Look below. Copy each line that has "computer" in it.
##############################
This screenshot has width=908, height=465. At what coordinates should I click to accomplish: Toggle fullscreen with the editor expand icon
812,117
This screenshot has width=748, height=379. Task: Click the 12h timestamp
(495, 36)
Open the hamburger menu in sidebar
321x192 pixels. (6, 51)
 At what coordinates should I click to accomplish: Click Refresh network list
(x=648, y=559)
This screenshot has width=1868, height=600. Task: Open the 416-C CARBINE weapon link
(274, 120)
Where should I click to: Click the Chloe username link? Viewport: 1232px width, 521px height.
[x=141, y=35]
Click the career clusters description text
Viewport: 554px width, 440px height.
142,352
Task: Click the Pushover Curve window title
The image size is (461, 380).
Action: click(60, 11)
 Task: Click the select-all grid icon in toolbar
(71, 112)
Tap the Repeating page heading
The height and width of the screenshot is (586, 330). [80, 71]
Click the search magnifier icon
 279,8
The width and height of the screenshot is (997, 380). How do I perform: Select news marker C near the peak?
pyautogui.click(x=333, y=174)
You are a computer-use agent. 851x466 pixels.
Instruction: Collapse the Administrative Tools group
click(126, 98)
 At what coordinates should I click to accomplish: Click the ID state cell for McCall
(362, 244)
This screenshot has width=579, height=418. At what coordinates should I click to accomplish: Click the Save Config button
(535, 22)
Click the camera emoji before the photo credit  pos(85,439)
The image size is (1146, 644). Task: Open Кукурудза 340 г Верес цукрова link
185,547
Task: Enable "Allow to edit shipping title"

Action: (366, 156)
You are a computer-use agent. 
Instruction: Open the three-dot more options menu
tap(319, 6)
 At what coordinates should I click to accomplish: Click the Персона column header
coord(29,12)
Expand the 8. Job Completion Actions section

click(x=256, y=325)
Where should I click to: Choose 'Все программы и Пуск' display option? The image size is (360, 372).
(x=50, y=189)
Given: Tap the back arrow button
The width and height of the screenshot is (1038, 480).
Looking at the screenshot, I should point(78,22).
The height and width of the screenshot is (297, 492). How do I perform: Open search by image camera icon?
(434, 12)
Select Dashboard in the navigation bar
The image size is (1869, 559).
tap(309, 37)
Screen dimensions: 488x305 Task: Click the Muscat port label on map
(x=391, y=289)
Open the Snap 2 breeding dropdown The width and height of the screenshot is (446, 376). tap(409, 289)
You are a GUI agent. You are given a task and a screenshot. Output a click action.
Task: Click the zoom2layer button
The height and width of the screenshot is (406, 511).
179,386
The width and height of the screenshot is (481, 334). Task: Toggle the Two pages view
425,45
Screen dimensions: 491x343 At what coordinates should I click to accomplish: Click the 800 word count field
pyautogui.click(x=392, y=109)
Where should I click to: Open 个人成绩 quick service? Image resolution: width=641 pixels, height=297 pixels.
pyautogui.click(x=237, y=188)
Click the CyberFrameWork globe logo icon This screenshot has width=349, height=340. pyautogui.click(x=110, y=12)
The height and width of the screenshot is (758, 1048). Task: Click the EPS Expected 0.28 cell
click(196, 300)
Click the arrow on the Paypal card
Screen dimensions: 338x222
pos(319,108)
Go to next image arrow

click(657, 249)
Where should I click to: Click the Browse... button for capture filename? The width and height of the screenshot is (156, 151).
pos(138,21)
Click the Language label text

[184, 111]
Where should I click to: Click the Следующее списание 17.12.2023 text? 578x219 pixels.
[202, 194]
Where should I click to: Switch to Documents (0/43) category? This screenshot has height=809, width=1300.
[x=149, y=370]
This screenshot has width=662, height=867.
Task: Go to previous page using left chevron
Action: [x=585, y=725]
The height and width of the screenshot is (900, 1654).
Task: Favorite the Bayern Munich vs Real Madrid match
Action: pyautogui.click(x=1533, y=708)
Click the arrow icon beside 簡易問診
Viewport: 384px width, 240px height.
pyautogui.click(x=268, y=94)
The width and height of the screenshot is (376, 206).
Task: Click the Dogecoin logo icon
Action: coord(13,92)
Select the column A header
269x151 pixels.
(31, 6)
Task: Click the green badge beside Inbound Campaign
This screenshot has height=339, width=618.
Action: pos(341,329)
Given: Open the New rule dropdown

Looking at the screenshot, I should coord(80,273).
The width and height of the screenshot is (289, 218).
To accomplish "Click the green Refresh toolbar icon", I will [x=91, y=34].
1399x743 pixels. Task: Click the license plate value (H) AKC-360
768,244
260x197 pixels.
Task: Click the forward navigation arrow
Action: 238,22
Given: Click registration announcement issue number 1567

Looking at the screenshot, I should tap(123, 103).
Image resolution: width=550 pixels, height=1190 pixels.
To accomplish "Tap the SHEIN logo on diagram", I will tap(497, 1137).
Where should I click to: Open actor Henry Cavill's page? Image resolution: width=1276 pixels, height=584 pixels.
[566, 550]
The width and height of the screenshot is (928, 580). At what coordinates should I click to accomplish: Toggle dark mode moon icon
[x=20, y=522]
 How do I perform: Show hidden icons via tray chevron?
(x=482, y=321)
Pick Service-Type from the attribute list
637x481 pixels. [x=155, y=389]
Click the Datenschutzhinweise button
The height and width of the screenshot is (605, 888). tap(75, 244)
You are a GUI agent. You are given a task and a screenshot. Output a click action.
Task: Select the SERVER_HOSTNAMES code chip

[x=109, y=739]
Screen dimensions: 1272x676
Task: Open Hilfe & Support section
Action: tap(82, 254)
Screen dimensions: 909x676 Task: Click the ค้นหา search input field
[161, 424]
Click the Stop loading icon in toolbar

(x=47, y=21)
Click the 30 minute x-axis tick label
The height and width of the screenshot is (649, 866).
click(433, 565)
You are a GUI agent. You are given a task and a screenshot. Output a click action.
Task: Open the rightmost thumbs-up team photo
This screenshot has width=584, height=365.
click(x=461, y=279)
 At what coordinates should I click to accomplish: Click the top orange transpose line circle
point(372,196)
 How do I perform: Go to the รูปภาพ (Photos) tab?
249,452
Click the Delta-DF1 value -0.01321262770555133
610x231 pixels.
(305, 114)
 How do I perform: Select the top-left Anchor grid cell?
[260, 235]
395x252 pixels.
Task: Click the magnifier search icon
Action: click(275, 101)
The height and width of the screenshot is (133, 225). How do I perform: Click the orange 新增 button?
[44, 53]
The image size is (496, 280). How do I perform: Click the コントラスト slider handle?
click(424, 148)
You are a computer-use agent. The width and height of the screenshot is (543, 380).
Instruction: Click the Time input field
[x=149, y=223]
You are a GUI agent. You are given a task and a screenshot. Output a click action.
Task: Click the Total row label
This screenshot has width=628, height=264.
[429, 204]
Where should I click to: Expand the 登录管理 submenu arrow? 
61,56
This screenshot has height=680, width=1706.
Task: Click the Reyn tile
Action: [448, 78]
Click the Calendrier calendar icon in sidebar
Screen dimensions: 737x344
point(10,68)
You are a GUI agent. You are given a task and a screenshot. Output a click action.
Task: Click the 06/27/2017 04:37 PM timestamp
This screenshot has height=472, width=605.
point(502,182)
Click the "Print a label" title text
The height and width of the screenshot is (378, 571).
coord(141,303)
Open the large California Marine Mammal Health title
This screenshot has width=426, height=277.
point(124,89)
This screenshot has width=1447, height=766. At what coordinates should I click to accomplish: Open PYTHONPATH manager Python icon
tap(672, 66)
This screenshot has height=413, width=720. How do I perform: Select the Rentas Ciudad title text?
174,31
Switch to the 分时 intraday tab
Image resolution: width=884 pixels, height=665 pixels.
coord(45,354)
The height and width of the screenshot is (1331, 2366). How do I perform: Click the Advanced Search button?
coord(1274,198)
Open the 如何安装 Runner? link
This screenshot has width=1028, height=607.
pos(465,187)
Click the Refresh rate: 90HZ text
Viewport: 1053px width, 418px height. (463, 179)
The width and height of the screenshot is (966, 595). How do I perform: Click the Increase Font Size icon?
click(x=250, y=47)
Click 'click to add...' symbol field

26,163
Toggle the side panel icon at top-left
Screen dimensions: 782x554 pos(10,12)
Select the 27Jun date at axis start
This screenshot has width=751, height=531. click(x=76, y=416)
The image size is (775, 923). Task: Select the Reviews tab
##############################
**WRITTEN SOLUTION**
You are a computer-use agent. 851x466 pixels.
You are a computer-use agent. 
You are a computer-use agent. The width and height of the screenshot is (543, 380).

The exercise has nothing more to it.